Sadar atau tidak bangsa Indonesia semakin dijauhkan dengan bahasa dan aksaranya sendiri. Padahal, penguasaan ini sangat penting. Buya Hamka pun mengakuinya. Akhirnya, banyak hal yang menyangkut sejarah Indonesia harus ditanyakan kepada ahli-ahli dari luar negeri. Lucu, mengapa orang luar negeri yang lebih tahu dari kita tentang sejarah kita sendiri? Faktanya, menurut Kepala Perpustakaan Proklamator Indonesia, Soeyatno, pada konferensi pers acara Workshop Nasional, Pameran Kitab dan Naskah Jawa Klasik Nusantara dan Kunjungan Peradaban, Rabu (16/9/15) di Gedung Widyaloka, Universitas Brawijaya (UB), sebanyak kurang lebih 26 ribu naskah jawa klasik, ternyata tidak dimiliki oleh Indonesia. Naskah tersebut tersebar di negara luar, khususnya di Inggris dan Belanda. Padahal, naskah tersebut umumnya berisi tembang macapat, kisah sejarah, ilmu pengetahuan, kebudayaan bahkan pendidikan. Bahkan saat ini pun masih banyak naskah jawa klasik yang belum diketahui isinya karena orang yang mampu menerjemahkan aksara jawa kuno masih sangat minim. 


Ki Tarka
Sumber: Bloggermangga.com


Kasus lain yang penting dicermati dari sejarah misalnya terdapat pada peristiwa Gerakan 30 September tahun 1965. Sebuah artikel yang saya baca sempat memunculkan 5 versi dalang di baliknya. Atau berbagai kasus terkait budaya kita yang berkali-kali coba diakui oleh bangsa lain. Pada kasus naskah, naskah Laga Ligo dari Kerajaan Luwu Sulawesi Selatan misalnya, baru setengah isinya saja yang diketahui. Naskah tersebut kini hanya disimpan di Belanda karena di sini tidak ada tenaga ahli penerjemah yang dapat mengartikan sekaligus merawatnya dengan baik.

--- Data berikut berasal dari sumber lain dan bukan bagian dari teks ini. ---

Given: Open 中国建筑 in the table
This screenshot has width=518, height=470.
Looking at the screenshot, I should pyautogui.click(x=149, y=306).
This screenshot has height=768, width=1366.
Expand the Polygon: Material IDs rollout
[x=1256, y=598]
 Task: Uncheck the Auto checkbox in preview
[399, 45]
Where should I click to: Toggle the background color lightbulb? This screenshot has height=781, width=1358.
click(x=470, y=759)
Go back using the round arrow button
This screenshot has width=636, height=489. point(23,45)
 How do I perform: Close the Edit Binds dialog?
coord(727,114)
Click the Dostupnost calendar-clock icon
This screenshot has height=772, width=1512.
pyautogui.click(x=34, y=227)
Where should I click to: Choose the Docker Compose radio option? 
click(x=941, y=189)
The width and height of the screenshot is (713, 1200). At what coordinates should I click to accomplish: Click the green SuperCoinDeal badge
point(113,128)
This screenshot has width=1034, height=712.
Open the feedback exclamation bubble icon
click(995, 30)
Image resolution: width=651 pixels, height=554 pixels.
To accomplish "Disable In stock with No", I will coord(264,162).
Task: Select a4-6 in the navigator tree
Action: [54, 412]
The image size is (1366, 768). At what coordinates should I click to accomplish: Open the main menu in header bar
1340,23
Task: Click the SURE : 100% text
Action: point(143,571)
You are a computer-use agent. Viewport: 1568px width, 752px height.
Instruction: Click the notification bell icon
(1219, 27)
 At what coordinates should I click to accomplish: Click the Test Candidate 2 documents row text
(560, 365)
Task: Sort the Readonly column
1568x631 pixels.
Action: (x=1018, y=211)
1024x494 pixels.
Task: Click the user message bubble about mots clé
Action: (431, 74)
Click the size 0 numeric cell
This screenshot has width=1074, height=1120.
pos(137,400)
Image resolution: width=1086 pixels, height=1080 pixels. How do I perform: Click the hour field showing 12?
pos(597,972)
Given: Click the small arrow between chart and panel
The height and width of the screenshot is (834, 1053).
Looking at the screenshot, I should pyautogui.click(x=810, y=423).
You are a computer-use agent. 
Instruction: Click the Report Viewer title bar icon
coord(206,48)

Sangat jelas bukan, ketidakpahaman akan aksara dan bahasa asli bangsa Indonesia di masa lalu bisa menyebabkan kekaburan sejarah. Sejarah berpotensi diputarbalikkan, diterjemahkan secara tidak tepat (dikarang), atau dicari-cari kelemahannya. 

Museum Bandar Cimanuk
Sumber: http://log.viva.co.id/news/read/752958-mengenal-sejarah-indramayu-dari-museum-bandar-cimanuk


Saya meyakini bahwa sejarah adalah milik penguasa. Penguasalah yang kemungkinan besar akan menuliskan/mencatatkan sejarah dengan versinya sendiri. Atau setidaknya, sejarah adalah milik orang yang mau mencatatkannya. 

Memang, di Indramayu sudah ada Ki Tarka (Tarka Sutarahardja) yang peduli akan aksara jawa. Selain ahli dalam menerjemahkan aksara tersebut, ia juga mendirikan sanggar aksara jawa Indramayu di rumahnya, di Desa Cikedung Lor, Indramayu. Walau di sini pun masih ada kendala, naskah-naskah terjemahan yang ditulisnya belum bisa dipublikasikan luas karena terkendala dengan biaya percetakan dan penerbitan. Di Indramayu pun sudah ada Museum Bandar Cimanuk, museum yang pembangunannya digagas oleh 15 orang termasuk Ki Tarka. Di dalam museum yang terletak di jalan Veteran No. 3 ini terdapat aneka benda yang mampu mengungkap tentang sejarah keberadaan Indramayu, sejarah sebelum kemerdekaan dan sesudah kemerdekaan serta seni dan budaya di kabupaten Indramayu; termasuk beberapa buku bertuliskan huruf jawa. Namun, jika pada sejarah yang dipelajari terdapat kekaburan, itu berarti ada “lubang” di dalamnya. Ini adalah gambaran dari sejarah masa lalu dan hubungannya dengan masa kini, yaitu ada potensi kekaburan sejarah, kurang mampunya merawat benda-benda bersejarah, sedikitnya orang yang mampu menerjemahkan sejarah, dan kurangnya minat generasi masa kini terhadap sejarah.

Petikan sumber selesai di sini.